Thompson would enter Cologne with Allied troops in early March, writing of the “sea of devastation” surrounding the iconic cathedral, before rushing to cover the surprise Rhine crossing at Remagen.

At the end of April, he was present for the historic linkup of U.S. and Russian troops at Torgau on the Elbe and had his fill of vodka in the all-night party that ensued.

Throughout late April and into May he wrote several pieces about U.S. prisoners of war who had been liberated, at one point acquiring a list of 2,200 freed POWs. The Tribune would publish the names of the Midwesterners among that group over two days just before the German surrender.

On V-E Day itself, Thompson’s thoughts were with the troops, as he filed a brief item pondering how the powers that be might decide to allot veterans of Europe to the Pacific theater for the fight against Japan.

Less than a month later, on June 3, Thompson sailed into New York harbor aboard the USS Monticello along with nearly 1,500 soldiers from 1st Army.


Thompson after the war

Thompson returned to Europe in the fall of 1945, setting up shop in Paris and covering the post-war scene around the continent for two years before returning to Chicago in 1947.

Four days before Christmas in 1950, Thompson arrived in Seoul to cover the fighting in Korea.
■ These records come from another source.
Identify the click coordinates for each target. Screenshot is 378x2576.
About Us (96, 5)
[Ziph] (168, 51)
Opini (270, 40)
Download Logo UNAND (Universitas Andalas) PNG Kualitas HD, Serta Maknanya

He returned to the U.S. in May 1951 but continued to write about the war, spending several weeks toward the end of the year touring domestic military facilities just as he had before Pearl Harbor.

On Jan. 3, 1959, days after rebels led by Fidel Castro finally toppled the Cuban government, Thompson flew into Havana to report for several days on the situation on the ground.

He would later make three reporting trips to Vietnam in the 1960s even though he worked mostly as an editorial writer by that point.

Thompson retired from the Tribune in 1973 after nearly 40 years with the paper, but continued to write occasional pieces.

In December 1995, about a year and a half after his final trip to Omaha Beach for the 50th anniversary of the Normandy landings, Thompson died in an Evanston hospital. He was 87 years old.